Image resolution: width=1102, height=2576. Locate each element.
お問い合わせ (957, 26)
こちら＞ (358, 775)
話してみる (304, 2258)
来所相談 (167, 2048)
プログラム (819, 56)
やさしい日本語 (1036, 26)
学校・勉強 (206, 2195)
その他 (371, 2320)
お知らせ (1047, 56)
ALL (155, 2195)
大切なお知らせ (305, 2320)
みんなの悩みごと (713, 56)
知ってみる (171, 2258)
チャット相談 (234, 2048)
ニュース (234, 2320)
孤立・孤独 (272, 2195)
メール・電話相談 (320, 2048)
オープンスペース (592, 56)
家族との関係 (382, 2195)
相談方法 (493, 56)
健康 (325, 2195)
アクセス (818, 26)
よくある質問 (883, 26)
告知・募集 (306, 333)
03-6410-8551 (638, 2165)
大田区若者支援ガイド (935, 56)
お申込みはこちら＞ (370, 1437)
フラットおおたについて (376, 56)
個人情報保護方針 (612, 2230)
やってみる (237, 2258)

***

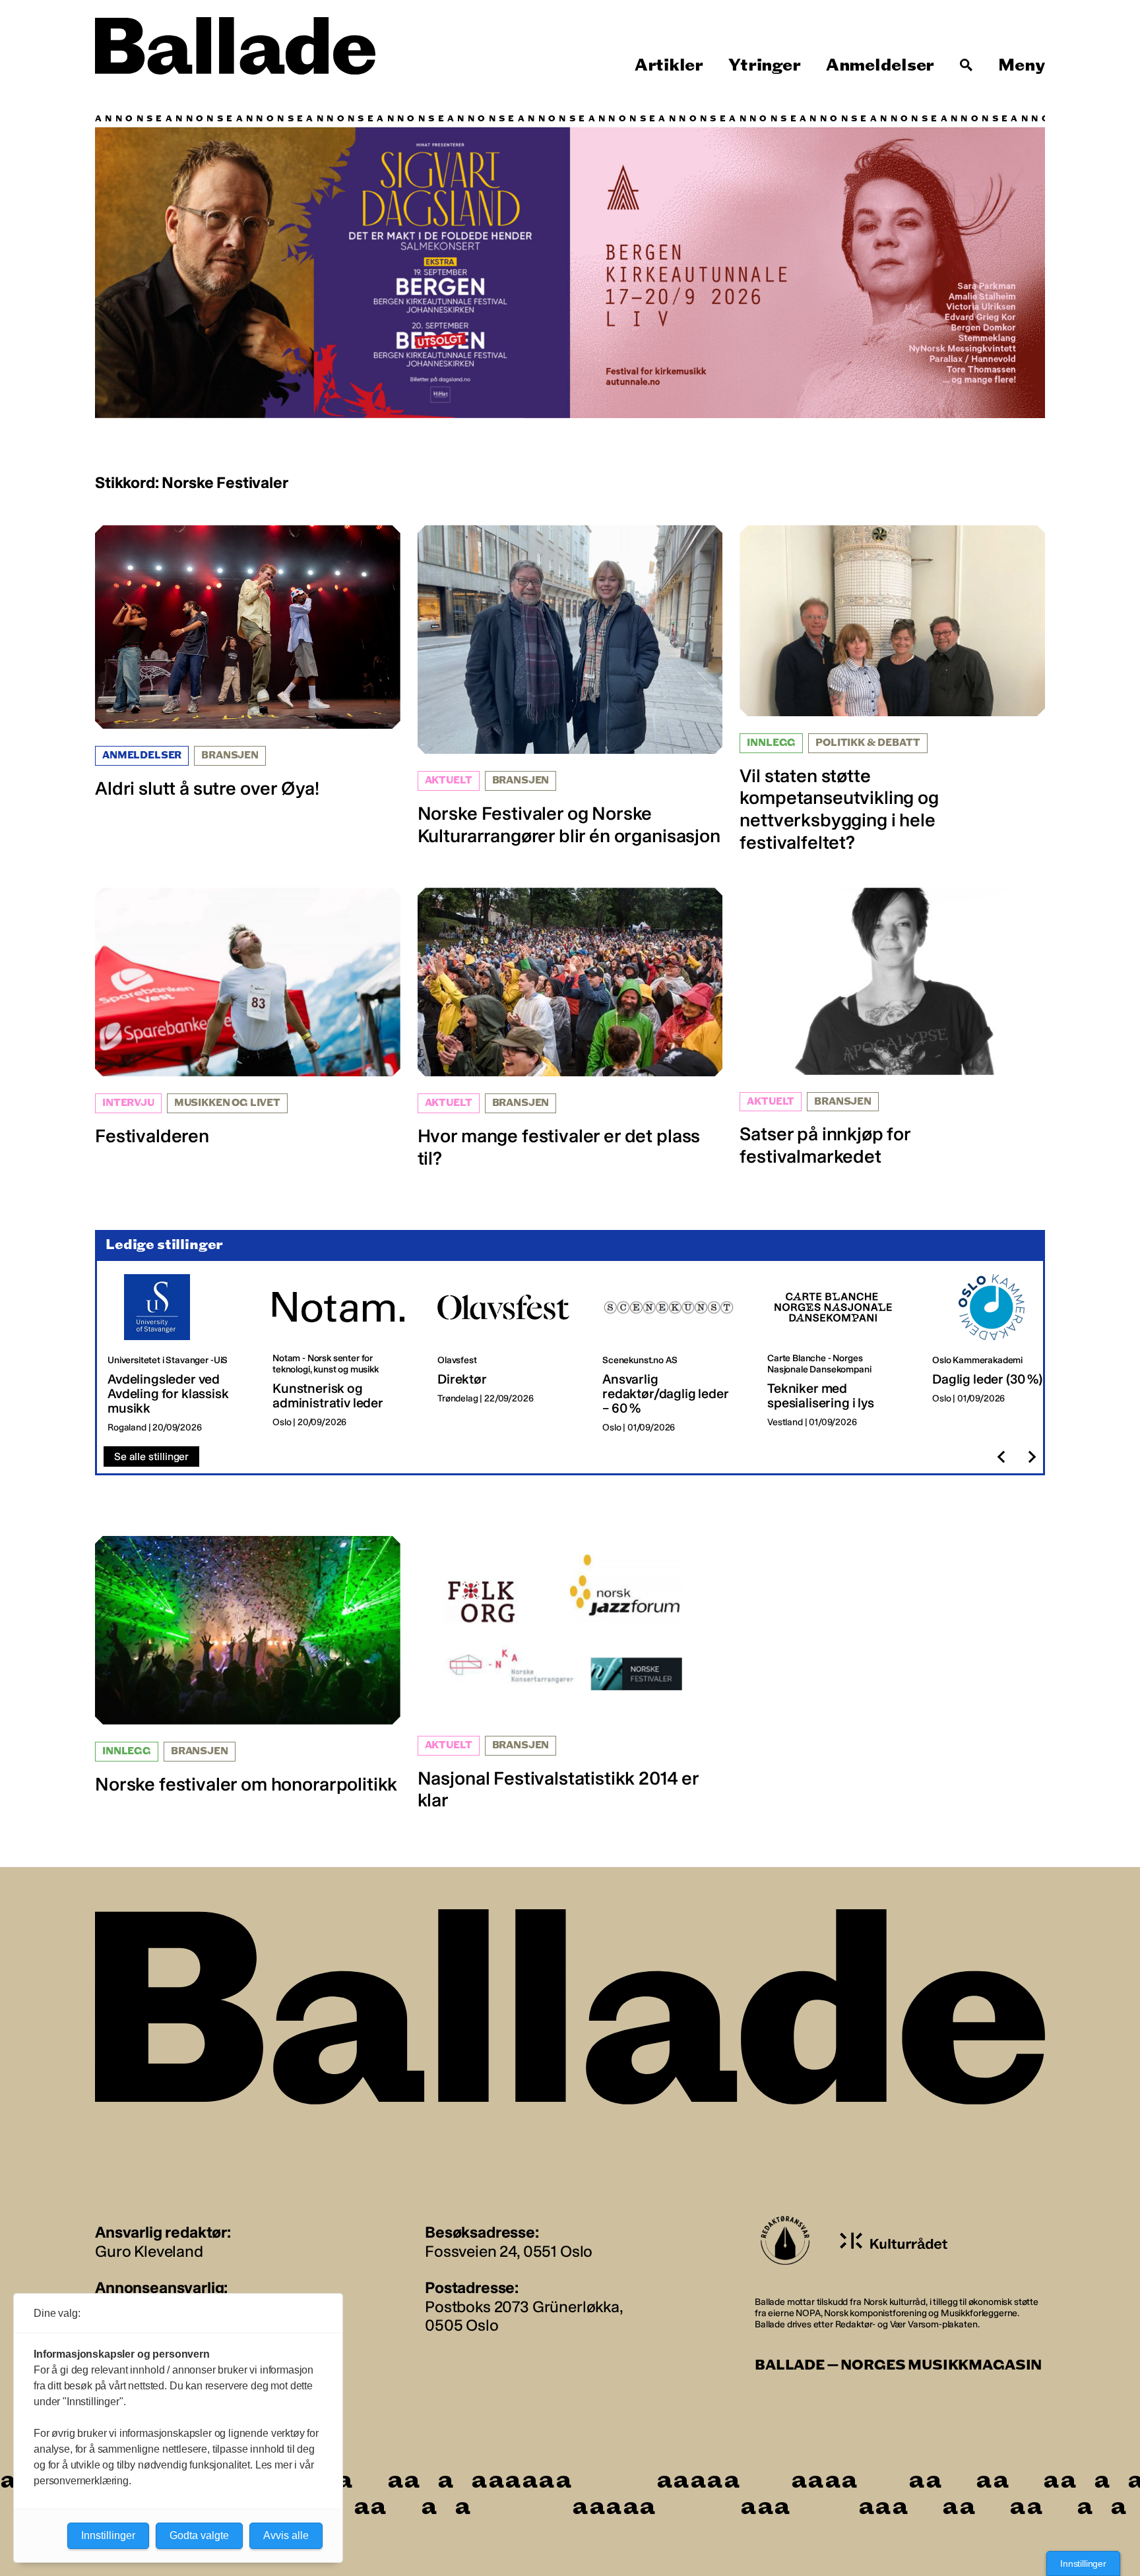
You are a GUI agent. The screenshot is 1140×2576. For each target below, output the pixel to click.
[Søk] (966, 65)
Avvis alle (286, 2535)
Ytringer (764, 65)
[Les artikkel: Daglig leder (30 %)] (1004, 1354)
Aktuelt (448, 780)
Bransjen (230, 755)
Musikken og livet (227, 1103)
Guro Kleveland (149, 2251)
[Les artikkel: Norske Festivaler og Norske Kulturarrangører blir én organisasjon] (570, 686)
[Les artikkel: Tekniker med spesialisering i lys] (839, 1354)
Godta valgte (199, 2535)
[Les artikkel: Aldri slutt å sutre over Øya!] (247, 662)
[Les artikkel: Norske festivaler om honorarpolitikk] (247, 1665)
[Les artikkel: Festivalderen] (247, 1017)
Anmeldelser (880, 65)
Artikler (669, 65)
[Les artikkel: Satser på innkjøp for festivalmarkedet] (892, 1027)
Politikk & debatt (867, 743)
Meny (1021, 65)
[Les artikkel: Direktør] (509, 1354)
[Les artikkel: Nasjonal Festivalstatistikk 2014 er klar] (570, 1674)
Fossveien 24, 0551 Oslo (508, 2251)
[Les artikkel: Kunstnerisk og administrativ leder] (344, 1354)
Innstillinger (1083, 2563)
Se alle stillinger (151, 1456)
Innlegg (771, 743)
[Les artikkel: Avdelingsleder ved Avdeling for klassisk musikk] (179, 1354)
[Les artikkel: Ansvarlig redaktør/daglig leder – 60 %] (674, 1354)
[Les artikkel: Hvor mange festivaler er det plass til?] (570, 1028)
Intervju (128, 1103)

***

ACTIVITY. Filter the entries above down to the lines that contain the word "each".

THE ANSWER.
Image resolution: width=1102, height=2576. Locate each element.
You are a GUI agent. The screenshot is 1140×2576. For each target below, output the pixel to click.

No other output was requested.